Anemia, granulocytopenia, and thrombocytopenia are common in newly diagnosed ALL patients. Severity reflects the extent to which the marrow is replaced by malignant lymphoblasts. The white blood cell count ranges from 0.1 to 1500 G/L (mean: 10-12 G/L). Acute leukocytosis (>100G/L) occurs in 11-13% of white children, but up to 23% of black children and 16% of adults and is often T-ALL. Severe granulocytopenia (<0.5G/L) occurs in 20-40% of patients, increasing the risk of infection. Nearly 90% of patients have circulating malignant blasts at the time of diagnosis. Reactive eosinophilia is a common finding many months before the diagnosis of ALL. Some patients with ALL, mostly male, have t(5;14)(q31;q32) abnormalities and eosinophilia (pulmonary infiltrates, enlarged heart, and congestive heart failure). Such patients usually do not have circulating malignant blasts or other hematopoietic lineages and have a low rate of blasts in the marrow. Activation of the IL-3 gene on chromosome 5 by the enhancer element of the immunoglobulin heavy-chain gene on chromosome 14 is thought to predispose to leukocyte proliferation and is associated with eosinophilia in these cases. In anemic patients, the hemoglobin level was lower than in the pediatric group. Occasionally, a child with ALL has an Hb level < 1g/dL.
Thrombocytopenia was common at the time of diagnosis (mean 48-52G/L). Major bleeding is uncommon, even when platelets are <20 G/L, provided that infection and fever are not present. Some patients (mostly men) present with symptomatic thrombocythemia (>400G/L). A 3-line decrease in hematopoiesis, followed by a period of marrow self-healing, may precede the diagnosis of ALL in rare cases. Coagulopathy is usually mild, may present in 3 to 5% of patients, most often with T-ALL, and rarely bleeds clinically. LDH levels are elevated in most patients with ALL, reflecting tumor load. Hyperuricemia is common in patients with high tumor load ALL, reflecting a high rate of purine degradation. Leukemic cell infiltration into the kidney can cause elevated levels of creatinine, BUN, uric acid, and phosphorus. Rarely, patients have hypercalcemia due to secretion of PTH-like protein (parathyroid hormone) from lymphoblasts and bone infiltration. The E2A-HLF gene combination from transposition t(17;19)(q22;p13.3) found in 0.5% of B-ALLs is common in adolescents, diffuse coagulopathy, hypercalcemia and the prognosis is dire. Impaired liver function as a result of infiltration occurs in 10-20% of patients and is usually mild. However, identification of HBV carriers is important, as it will promote the use of lamivudine therapy, which can prevent viral reactivation during immunosuppressive therapy.

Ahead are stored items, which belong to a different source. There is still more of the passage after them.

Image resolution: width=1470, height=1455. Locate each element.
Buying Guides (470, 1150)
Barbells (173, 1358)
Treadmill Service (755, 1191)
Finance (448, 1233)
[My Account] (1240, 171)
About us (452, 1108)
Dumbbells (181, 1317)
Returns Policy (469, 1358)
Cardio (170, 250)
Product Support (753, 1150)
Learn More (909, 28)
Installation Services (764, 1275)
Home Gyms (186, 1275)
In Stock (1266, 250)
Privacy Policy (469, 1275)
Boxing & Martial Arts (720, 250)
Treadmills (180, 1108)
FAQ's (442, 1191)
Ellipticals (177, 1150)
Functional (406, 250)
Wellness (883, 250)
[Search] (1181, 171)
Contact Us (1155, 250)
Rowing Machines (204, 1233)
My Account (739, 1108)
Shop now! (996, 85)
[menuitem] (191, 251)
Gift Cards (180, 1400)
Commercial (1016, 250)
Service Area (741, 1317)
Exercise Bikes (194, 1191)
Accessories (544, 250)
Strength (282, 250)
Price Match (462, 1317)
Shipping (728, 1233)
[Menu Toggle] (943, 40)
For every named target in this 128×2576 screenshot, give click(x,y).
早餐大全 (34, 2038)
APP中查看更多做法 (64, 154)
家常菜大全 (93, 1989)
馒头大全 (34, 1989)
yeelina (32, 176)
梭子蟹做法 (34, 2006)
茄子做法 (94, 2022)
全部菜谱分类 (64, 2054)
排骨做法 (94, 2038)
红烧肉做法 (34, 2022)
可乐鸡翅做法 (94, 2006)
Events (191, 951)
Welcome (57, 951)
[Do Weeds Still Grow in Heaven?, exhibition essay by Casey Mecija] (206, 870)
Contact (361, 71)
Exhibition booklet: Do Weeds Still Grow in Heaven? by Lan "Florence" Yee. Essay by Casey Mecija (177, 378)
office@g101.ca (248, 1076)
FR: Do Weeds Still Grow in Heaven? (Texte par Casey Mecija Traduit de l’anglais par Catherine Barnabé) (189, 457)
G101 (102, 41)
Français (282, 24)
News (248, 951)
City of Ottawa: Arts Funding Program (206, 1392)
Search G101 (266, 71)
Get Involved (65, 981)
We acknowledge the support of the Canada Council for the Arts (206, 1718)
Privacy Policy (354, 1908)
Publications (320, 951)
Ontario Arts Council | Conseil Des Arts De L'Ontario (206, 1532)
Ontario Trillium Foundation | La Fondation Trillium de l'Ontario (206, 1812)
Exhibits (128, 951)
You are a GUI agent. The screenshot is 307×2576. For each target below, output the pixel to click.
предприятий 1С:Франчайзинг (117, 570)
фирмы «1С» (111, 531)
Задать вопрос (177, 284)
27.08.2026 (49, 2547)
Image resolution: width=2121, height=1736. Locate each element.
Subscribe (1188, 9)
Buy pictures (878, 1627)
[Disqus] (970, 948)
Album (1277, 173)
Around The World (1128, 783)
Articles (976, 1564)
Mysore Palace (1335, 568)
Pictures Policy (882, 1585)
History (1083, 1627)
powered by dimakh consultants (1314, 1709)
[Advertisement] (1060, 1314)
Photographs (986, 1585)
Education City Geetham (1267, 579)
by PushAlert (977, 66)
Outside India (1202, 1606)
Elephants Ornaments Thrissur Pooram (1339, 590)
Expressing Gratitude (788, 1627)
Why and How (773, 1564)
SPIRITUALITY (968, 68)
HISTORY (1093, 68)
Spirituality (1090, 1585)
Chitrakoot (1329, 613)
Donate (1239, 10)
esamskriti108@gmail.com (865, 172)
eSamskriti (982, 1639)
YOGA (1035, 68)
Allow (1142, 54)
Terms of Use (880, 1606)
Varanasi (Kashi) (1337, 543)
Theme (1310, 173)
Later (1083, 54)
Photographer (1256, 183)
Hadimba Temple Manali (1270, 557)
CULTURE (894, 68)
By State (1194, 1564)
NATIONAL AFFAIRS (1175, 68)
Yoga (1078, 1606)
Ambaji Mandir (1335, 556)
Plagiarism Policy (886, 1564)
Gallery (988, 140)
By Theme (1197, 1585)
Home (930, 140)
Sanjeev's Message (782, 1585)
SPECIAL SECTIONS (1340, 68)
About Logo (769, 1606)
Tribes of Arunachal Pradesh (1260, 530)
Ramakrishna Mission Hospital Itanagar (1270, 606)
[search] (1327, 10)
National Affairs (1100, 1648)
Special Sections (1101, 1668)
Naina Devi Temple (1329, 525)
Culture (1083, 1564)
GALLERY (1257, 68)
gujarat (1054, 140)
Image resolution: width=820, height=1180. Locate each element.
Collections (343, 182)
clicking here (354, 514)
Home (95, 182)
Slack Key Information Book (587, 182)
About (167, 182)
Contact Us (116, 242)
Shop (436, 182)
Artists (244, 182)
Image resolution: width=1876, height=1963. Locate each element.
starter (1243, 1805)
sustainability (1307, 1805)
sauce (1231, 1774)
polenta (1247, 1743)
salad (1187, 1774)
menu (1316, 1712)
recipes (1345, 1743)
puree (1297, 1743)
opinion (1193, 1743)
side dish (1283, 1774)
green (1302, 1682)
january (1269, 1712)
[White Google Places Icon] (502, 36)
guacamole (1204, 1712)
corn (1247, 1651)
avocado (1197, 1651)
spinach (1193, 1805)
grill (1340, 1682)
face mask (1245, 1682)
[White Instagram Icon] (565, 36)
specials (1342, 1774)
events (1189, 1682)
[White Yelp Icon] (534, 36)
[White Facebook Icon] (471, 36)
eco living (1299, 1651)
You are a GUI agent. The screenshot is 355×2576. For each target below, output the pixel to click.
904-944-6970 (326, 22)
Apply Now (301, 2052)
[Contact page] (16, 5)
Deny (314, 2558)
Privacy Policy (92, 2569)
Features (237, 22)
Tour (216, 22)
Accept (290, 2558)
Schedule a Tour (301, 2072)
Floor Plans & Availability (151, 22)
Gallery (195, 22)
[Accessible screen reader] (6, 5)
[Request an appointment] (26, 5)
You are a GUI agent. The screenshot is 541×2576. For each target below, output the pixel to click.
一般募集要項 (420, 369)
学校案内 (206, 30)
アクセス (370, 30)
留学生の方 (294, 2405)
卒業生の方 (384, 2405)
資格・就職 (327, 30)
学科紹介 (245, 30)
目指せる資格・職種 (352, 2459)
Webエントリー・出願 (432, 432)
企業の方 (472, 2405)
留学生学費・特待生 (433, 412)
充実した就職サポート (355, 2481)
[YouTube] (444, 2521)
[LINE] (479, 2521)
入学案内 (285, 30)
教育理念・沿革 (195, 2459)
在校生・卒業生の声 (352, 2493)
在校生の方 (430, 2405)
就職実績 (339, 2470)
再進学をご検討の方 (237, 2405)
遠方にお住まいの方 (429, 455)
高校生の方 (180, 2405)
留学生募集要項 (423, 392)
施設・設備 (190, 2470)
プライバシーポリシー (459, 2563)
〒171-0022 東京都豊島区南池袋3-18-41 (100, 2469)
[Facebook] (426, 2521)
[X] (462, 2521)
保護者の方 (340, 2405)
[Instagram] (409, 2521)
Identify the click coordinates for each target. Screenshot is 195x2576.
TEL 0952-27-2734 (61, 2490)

Chest X-ray needed to determine thymus or mediastinal lymphadenopathy and pleural effusion. Although bone abnormalities (bone resorption, bone resorption, osteoporosis, etc.) are seen in 50% of patients, especially in children with low leukocyte levels at diagnosis, bone radiographs are not needed for control. MRI is necessary for patients with suspected vertebral collapse or involvement of the meninges or nerve roots.
Examination of cerebrospinal fluid is an essential diagnostic procedure; approximately one-third of children and 5% of adults have leukemia blasts in the CSF at the time of diagnosis, most of which are asymptomatic. Empirical, CNS infiltrative leukemia is defined as having at least 5 leukocytes/μL (with the appearance of blast cells) or cranial nerve palsy. However, because of the omission of prophylactic cranial radiotherapy in many regimens, the presence of any blast cells in the cerebrospinal fluid is associated with a high risk of CNS recurrence and is indicative of indicated for enhanced intramedullary chemotherapy. Opinions exist about the timing of the first lumbar puncture. Most regimens are required at the time of diagnosis and at the first injection of intramedullary chemotherapy. Leakage of leukemia cells into CSF ​​due to CSF ​​injury is associated with poor outcomes for ALL in children. This risk can be reduced by pre-procedural platelet transfusions in patients with thrombocytopenia, and performed by experienced personnel.